@CWO:
The December 1944 typhoon – in which Admiral Halsey was famously involved – didn’t hit “the American fleet” in the Pacific as a whole, it hit the U.S. Navy’s Third Fleet, which was only one component of the USN’s total strength in the Pacific at the time. More precisely still, it hit just one part of the Third Fleet, Task Force 38, which comprised 13 carriers (7 fleet, 6 light), 8 battlships, 15 cruisers and 50 or so destroyers. Many of the ships in the TF were damaged – some severely – but only three ships were actually lost; all three of them were destroyers, the smallest of the ship types, which capsized and sank. A loss of every ship in the task force, including the carriers and battleships, would probably have required an asteroid strike rather than a typhoon. Even assuming such a worse-case scenario, however, and fully recognizing that even just the real storm’s effects were serious and unwelcome and damaging (including to Halsey’s career), the total loss of TF 38 at that point in the war probably wouldn’t have had any history-changing repercussions.
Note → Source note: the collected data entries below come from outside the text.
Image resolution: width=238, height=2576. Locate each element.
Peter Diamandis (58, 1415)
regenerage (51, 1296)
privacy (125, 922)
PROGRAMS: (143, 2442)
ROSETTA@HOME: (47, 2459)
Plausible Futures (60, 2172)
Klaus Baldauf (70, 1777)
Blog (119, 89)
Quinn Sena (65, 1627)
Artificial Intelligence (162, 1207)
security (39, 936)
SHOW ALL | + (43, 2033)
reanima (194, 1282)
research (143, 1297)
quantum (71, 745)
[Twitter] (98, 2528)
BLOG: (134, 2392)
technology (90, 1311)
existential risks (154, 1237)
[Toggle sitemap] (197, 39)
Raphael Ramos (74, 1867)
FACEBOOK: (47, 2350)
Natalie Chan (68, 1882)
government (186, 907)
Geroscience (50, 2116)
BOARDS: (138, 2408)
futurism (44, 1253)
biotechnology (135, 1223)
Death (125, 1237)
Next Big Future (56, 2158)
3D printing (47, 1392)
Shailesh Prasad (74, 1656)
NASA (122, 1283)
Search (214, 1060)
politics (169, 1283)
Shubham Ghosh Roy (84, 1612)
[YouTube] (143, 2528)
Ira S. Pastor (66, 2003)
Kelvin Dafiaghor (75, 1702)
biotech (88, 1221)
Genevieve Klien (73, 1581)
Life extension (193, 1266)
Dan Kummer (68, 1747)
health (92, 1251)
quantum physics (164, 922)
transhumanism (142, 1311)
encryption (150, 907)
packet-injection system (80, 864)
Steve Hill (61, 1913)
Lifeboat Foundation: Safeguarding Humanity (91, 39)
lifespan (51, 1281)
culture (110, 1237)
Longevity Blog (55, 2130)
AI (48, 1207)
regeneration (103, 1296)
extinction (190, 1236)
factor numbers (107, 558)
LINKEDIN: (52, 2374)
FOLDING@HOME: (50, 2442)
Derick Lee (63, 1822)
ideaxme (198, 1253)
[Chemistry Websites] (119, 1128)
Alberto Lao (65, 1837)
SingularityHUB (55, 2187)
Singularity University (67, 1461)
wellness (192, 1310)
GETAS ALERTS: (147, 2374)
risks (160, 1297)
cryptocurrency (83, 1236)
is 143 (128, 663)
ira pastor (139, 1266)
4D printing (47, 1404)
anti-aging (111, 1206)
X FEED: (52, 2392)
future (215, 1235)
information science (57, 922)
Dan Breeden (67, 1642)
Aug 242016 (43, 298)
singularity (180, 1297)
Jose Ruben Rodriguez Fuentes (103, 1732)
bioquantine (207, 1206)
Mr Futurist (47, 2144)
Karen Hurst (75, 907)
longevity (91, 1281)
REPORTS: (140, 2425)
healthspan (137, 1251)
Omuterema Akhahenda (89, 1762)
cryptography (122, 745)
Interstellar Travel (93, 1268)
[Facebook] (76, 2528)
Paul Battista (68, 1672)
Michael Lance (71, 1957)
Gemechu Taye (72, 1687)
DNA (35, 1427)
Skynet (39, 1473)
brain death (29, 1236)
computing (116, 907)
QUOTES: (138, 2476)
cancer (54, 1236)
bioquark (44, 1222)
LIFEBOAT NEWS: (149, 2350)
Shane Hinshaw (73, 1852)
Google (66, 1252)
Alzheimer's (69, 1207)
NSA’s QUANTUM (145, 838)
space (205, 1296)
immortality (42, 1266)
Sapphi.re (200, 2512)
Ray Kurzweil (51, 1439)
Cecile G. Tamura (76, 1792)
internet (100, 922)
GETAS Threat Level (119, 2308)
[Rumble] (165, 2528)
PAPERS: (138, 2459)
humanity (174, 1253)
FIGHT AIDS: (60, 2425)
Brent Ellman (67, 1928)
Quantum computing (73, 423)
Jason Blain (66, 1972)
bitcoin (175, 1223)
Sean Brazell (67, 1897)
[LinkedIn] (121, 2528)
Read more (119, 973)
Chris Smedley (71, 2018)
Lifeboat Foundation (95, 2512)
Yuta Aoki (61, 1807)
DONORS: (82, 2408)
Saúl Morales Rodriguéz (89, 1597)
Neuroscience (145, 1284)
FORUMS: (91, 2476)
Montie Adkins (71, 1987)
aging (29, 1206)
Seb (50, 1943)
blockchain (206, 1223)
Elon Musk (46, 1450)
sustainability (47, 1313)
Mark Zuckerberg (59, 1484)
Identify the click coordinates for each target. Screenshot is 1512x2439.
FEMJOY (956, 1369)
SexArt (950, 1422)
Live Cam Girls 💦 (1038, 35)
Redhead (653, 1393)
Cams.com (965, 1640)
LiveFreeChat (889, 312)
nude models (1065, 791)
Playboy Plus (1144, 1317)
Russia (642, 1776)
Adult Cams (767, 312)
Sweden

The Battle of Leyte Gulf, about six weeks earlier, had more or less eliminated what was left (which wasn’t much at that point) of the IJN’s carrier forces, along with three battleships (including the superbattleship Musashi), and Japan’s stores of fuel oil were getting dangerously low, so the IJN was pretty much on its last legs. The USN, by contrast, had an abundance of warships in late 1944 (and carrier planes and pilots) of all types, all the fuel it needed, an armada of supply ships able to keep the fleet operating at sea for months on end, and a considerable network of naval bases and repair facilities (some of them in forward operational areas of the western Pacific). By June 1945, the imbalance was ever larger and Japan was just two months from surrender.
My great uncle was stationed on a destroyer in the Third Fleet during the Typhoon. He spent the entire next day sewing up sailor lacerations.